### TASK DETAILS
Revise the records from the line with "Describe the element at coordinates (124, 110)" to the line with "What do you see at coordinates (846, 136)", replacing "coordinates" with "position" and leaving everything else unchanged. Return only those lines.

### DATA SHOWN
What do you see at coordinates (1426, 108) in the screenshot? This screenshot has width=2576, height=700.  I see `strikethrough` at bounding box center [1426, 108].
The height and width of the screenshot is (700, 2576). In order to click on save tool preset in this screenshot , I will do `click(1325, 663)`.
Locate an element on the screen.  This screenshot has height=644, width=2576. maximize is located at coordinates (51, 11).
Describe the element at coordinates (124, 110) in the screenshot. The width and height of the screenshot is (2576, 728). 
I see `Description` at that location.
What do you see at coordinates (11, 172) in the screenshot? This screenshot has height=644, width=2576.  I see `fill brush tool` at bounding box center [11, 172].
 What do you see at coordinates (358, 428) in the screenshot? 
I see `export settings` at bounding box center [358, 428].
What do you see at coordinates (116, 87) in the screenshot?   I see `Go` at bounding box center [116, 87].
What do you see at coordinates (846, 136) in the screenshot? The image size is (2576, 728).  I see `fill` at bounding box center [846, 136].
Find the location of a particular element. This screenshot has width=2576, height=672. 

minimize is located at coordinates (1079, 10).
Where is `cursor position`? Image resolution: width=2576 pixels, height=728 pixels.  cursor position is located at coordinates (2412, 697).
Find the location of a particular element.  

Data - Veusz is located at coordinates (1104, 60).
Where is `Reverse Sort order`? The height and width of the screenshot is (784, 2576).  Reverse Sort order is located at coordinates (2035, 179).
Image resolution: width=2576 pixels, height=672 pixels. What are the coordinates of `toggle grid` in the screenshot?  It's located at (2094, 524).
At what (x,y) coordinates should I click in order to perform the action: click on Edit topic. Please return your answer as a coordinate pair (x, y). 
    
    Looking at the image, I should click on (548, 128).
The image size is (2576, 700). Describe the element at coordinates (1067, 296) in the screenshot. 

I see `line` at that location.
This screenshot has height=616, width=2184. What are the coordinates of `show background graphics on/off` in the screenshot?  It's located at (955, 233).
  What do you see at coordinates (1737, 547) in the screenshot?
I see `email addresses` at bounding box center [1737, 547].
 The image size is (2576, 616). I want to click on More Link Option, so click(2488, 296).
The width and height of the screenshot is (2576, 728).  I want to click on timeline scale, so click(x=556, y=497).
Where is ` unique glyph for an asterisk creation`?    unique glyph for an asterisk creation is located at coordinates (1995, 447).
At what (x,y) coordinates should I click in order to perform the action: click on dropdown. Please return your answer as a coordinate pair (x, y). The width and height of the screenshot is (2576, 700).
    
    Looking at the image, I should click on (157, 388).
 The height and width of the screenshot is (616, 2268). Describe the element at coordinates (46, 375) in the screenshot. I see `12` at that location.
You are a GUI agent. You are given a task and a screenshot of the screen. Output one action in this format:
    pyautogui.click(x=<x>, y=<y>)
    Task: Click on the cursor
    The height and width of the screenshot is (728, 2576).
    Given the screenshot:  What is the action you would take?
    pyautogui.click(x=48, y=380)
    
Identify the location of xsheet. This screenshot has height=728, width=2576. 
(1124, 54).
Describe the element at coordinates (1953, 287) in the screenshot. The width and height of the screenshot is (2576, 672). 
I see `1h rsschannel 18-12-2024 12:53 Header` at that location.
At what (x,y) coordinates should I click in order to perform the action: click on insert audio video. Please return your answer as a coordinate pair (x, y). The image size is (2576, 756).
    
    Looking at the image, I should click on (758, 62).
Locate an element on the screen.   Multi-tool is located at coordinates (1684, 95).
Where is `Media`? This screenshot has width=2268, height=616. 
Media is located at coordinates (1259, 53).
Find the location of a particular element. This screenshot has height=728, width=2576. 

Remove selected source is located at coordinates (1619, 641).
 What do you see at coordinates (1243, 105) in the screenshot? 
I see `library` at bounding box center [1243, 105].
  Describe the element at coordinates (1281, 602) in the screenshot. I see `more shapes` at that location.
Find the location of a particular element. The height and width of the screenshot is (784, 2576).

### WRITTEN RESPONSE
Describe the element at position (124, 110) in the screenshot. The width and height of the screenshot is (2576, 728). 
I see `Description` at that location.
What do you see at position (11, 172) in the screenshot? This screenshot has height=644, width=2576.  I see `fill brush tool` at bounding box center [11, 172].
 What do you see at position (358, 428) in the screenshot? 
I see `export settings` at bounding box center [358, 428].
What do you see at position (116, 87) in the screenshot?   I see `Go` at bounding box center [116, 87].
What do you see at position (846, 136) in the screenshot? The image size is (2576, 728).  I see `fill` at bounding box center [846, 136].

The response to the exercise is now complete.